Logic components are often designed to be used in multiple contexts, including with multiple different clock ratios. In such cases, the interface of the component does not define a specific ratio for the normalized and ratioed clock (in N-HDL) and the HOLD gating (in P-HDL). This poses a challenge for equivalence checking. In such cases, the component must be checked for all possible legal configurations. In the example embodiments, this checking is accomplished in a single run of equivalence checking by defining the abstract clock inputs as list of valid waveforms that are selected non-deterministically, generating corresponding HOLD signals, using a transform similar to CLK2HOLD or CLK2HOLD_de, correlating any abstract clock outputs to the corresponding HOLD signal outputs (e.g. at primary outputs of the current design under test or at inputs of any components that are “black-boxed” (i.e. not present) in the design under test, and validating that the HOLD signals are de-asserted (0) when the corresponding abstract clock edge is detected and asserted on all other edges of the system clock.

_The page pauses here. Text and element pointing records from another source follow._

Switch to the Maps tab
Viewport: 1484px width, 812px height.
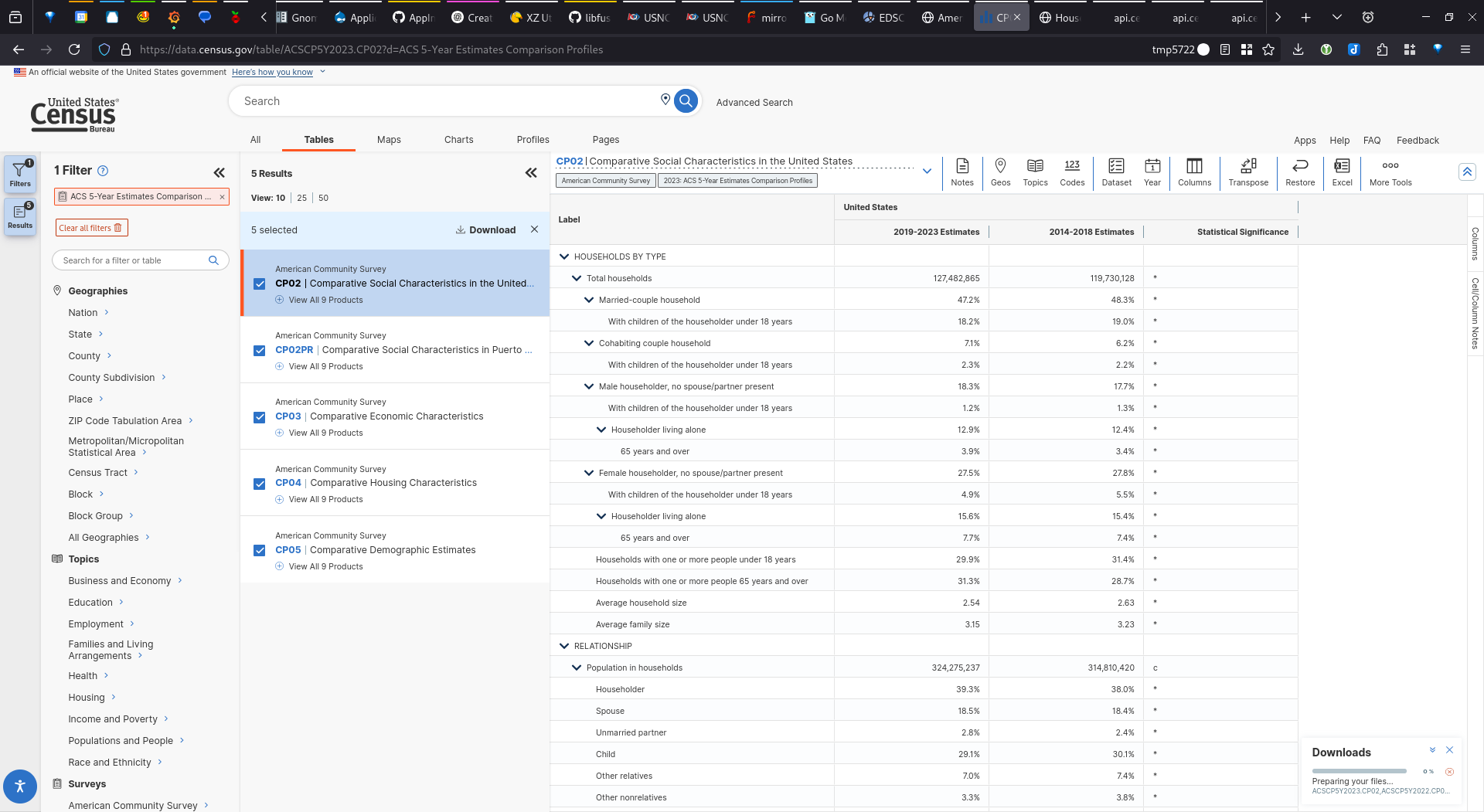[x=389, y=140]
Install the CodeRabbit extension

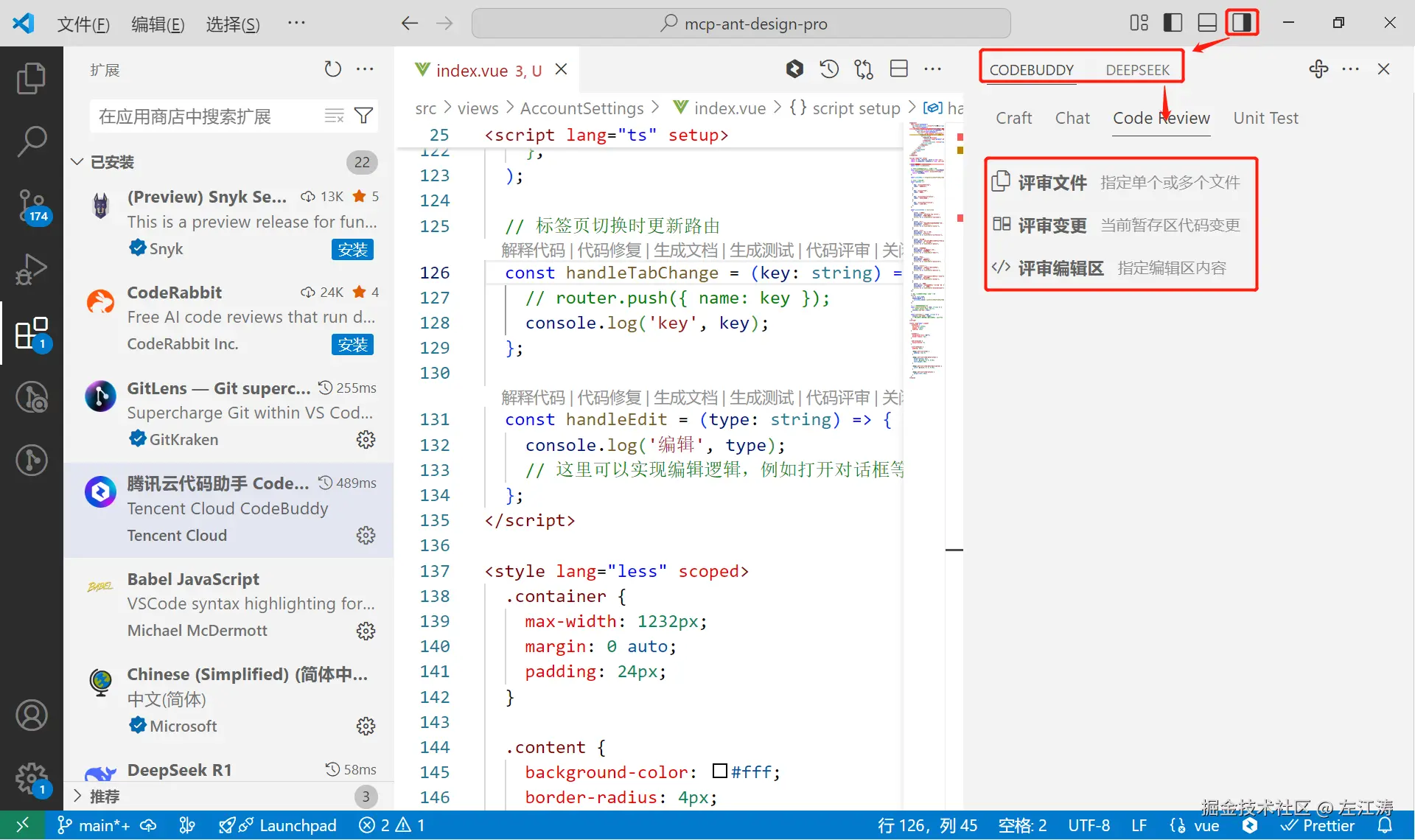[352, 344]
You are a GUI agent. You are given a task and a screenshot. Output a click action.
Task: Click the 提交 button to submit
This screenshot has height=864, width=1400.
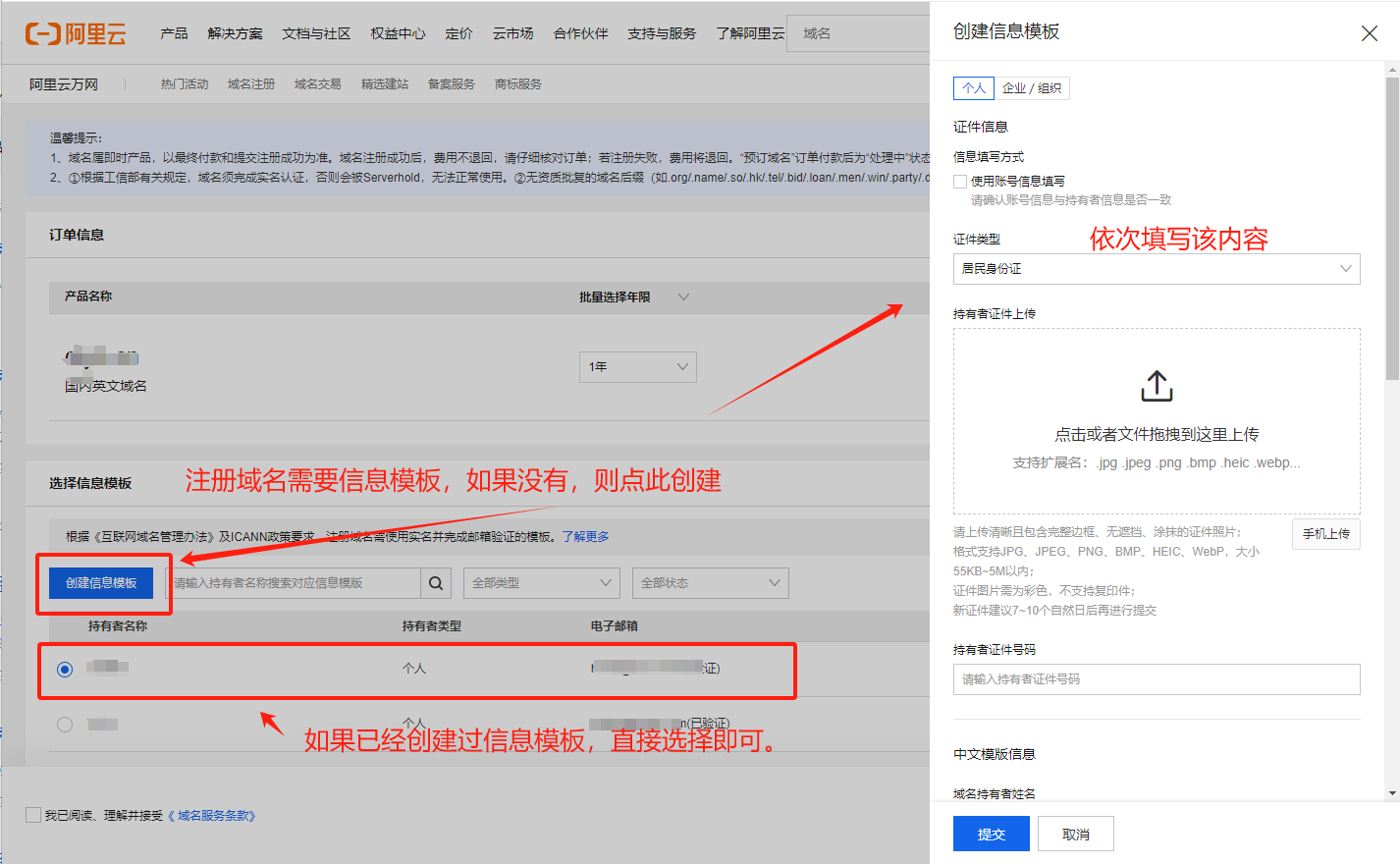click(991, 833)
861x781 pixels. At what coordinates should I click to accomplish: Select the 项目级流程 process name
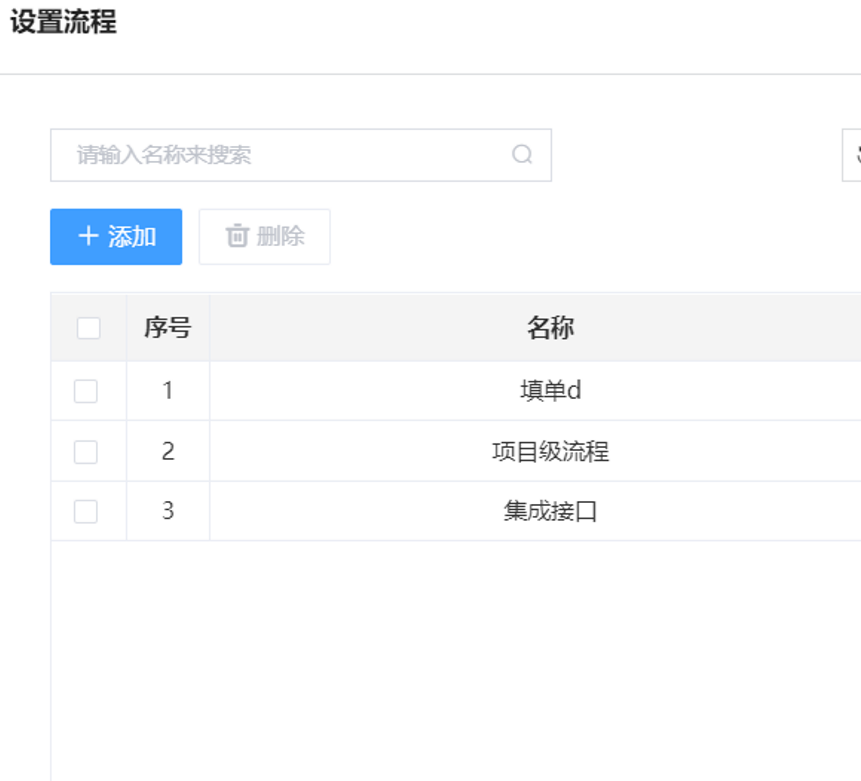click(x=551, y=451)
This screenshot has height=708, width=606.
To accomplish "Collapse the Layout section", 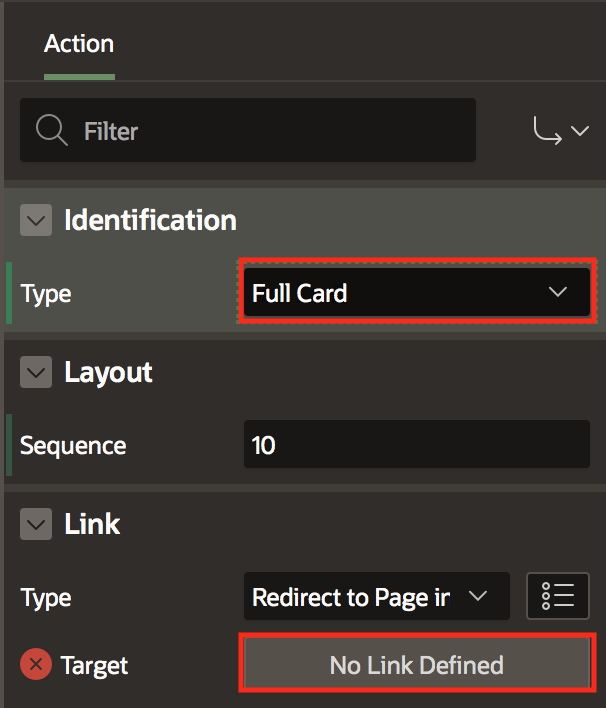I will [36, 373].
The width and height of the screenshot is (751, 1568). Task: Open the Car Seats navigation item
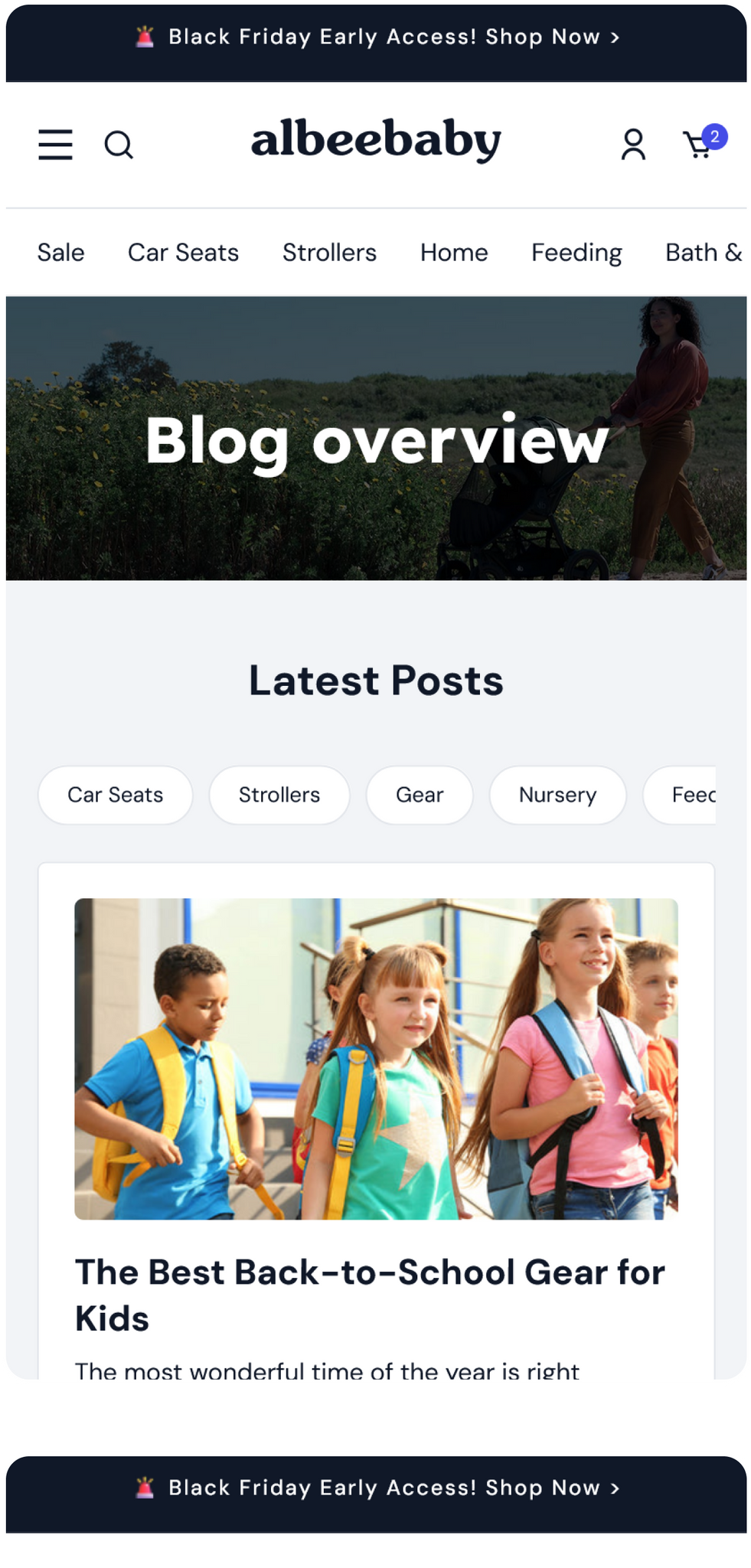(183, 252)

In the example embodiments, formal verification, and specifically “SEC from correlated initial states” can be used to guarantee that the physical P-HDL modeling remains functionally equivalent to the logical N-HDL modeling. There are new challenges and solutions specific to dual-edge clocking. However, if the module under test contains clock dividers, then it is necessary that the output waveforms are “aligned” between the logical clock dividers (N-HDL) and physical HOLD signal generation (P-HDL) models. With fifty percent duty cycle modeling, the clock divider is more complex and more difficult to align with the HOLD signal generation.

With dual-edge clocking, the DE_LCB components may utilize two independent HOLD signals, usually denoted as HOLD_EVEN and HOLD_ODD, corresponding to the rising and falling edges of the system clock, respectively. When encountered on a hierarchical boundary, whether a primary input/output of the current module or an input/output of a “black-boxed” sub-module or for hard IP, a clear understanding of the effective ratio of the port is necessary to assume or check against a predefined ideal waveform. One embodiment applies the ideal waveforms based on port name conventions, but other mechanisms involving attributes or other bookkeeping are possible. As is the case with single-edge clocking, a race condition exists where DFF modeling and pulsed-latch modeling may capture inconsistent data values, and with dual-edge clocking this can happen on either edge of the system clock. This implies that the minimum viable clock period for the system clock is increased from 2 simulation cycles (1 up, 1 down) to 4 simulation cycles (2 up, 2 down), which can increase complexity of SEC. As an optimization, however, if it is detected that a given module does not utilize DE_DFFs or DE_LCBs, the SEC can revert to using a system clock with period 2 simulation cycles without loss of compositional correctness.

The example embodiments provide numerous benefits/practical applications. For example, the solution provides efficient logical representation of a dual-edge flip-flop (DE_DFF) for modeling and verification using fifty percent duty cycle clocks and clock division. In addition, divided clocks feeding dual edge DFFs may be reimplemented using dual edge LCBs feeding traditional pulsed latches. Divided clocks feeding dual edge DFFs may alternatively be reimplemented using single edge LCBs feeding traditional pulsed latches but using faster (i.e., less divided) HLDs. Additionally, new translators (CLK_DIVIDE and CLK_DIVIDE_sync), which operate by counting input clock edges, are used to generate new waveforms with periods that are arbitrary integer multiples of the original period. Also, provided is a method to generate dual edge pulsed physical clocks derived from logical clocks only. This is required to interface with components either already synthesized or manually written to utilize physical dual edge LCBs feeding traditional pulsed latches are optimized for area, power, and performance in physical design. The example embodiments also provide new translator (CLK2HOLD_de) function based on up/down counting of base system clock pulses between edges of the input divided fifty percent duty cycle clock is used to interface with IP elements with internal DE_LCBs requiring a pair of HOLD signals. The system can create an effective approach for sequential equivalency checking between the logical dual edge circuit and its synthesis-mapped counterpart, perform equivalence check of divided clocks with configurable ratios versus generated HOLD gating signals by utilizing non-deterministic selection from a list of valid N:1 ratios, and perform a sampling-based equivalence check where divided fifty percent duty cycle clock and divided HOLD signals are checked for consistency in specific time steps only, as determined by the base system clock frequency.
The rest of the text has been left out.